Conformationally constrained CCK4 analogues incorporating IBTM and BTD beta-turn mimetics.

To test whether a turnlike arrangement is involved in the bioactive conformation of CCK4 analogues upon CCK1 receptor recognition, we describe the preparation of two series of CCK4 derivatives, in which the central dipeptide Met-Asp has been replaced by recognized beta-turn mimetics {(2S,5S,11bR)- and (2R,5R,11bS)-2-amino-5-carboxy-3-oxo-2,3,5,6,11,11b-hexahydro-1H-indolizino[8,7-b]indole (IBTM) and beta-turn dipeptide, 2-oxo-7-thio-1-azabicyclo[4.3.0]nonane (BTD)}. The incorporation of the indolizinoindole IBTM type II beta-turn mimetic is preferred over its type II' counterpart for efficient CCK1 receptor recognition, while BTD derivatives were completely inactive.

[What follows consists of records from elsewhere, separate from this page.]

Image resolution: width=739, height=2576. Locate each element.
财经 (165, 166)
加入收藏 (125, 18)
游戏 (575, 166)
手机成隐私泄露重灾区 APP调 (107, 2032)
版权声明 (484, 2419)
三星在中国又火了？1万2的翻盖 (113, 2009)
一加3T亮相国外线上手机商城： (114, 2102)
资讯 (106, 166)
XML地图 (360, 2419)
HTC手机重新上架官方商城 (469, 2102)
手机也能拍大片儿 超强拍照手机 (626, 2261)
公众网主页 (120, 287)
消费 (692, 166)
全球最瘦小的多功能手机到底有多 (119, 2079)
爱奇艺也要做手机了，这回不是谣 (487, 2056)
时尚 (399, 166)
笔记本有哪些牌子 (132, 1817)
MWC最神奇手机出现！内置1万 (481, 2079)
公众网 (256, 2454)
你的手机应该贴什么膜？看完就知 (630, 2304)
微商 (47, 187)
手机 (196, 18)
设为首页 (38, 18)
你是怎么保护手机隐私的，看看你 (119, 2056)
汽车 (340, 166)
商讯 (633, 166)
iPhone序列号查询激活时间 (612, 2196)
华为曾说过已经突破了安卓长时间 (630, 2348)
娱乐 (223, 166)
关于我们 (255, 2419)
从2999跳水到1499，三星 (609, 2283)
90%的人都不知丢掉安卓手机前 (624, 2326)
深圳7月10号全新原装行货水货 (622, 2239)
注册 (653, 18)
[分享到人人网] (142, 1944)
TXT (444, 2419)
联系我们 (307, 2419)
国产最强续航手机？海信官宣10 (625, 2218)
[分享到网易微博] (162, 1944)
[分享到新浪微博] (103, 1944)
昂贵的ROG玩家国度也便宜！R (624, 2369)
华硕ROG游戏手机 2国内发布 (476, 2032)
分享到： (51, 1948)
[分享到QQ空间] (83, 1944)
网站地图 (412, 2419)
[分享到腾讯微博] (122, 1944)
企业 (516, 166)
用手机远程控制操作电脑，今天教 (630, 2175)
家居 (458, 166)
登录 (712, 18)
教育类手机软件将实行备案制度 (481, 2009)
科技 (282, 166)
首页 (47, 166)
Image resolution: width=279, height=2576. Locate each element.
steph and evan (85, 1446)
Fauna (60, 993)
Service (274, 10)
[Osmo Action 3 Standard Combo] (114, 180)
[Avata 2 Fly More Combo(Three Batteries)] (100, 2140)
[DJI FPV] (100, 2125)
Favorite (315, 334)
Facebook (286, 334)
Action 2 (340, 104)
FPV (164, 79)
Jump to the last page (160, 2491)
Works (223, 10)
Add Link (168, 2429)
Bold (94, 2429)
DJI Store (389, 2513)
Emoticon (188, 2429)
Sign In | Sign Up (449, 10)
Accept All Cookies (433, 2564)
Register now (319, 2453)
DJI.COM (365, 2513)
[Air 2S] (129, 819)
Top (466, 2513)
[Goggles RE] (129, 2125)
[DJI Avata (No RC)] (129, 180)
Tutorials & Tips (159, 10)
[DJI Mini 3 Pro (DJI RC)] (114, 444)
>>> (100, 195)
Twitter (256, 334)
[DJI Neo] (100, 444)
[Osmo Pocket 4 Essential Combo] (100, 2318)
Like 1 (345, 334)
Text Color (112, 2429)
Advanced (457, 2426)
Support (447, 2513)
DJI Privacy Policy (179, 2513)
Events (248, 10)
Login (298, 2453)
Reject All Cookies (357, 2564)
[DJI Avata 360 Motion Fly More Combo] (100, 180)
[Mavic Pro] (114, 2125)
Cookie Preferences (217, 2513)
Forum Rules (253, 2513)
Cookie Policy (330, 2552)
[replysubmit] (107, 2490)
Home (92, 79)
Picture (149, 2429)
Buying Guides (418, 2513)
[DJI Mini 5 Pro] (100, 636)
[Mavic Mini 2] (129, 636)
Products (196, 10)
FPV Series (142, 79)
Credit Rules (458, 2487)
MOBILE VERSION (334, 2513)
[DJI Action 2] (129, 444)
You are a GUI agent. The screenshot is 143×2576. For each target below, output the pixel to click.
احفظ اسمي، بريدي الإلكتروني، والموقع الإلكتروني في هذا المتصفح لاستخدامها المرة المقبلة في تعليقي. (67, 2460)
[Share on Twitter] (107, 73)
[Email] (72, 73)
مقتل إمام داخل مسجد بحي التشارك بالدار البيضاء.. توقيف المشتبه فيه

The structure-conformation-activity relationship study in the IBTM series has shown some essential requirement of these CCK4 derivatives to favorably interact with CCK1 receptors: (a) the adoption of turnlike conformations, (b) the presence of an L-Phe residue and a C-terminal carboxamide moiety, and (c) the indole ring of the IBTM skeleton. Moreover, the existence of pi-pi interactions between the phenyl ring of d-Phe residues and the indole ring of IBTM framework is detrimental for binding affinity. A series of potent and selective CCK1 receptor antagonists, exemplified by compounds 8a and 8b, emerges among these IBTM-containing derivatives.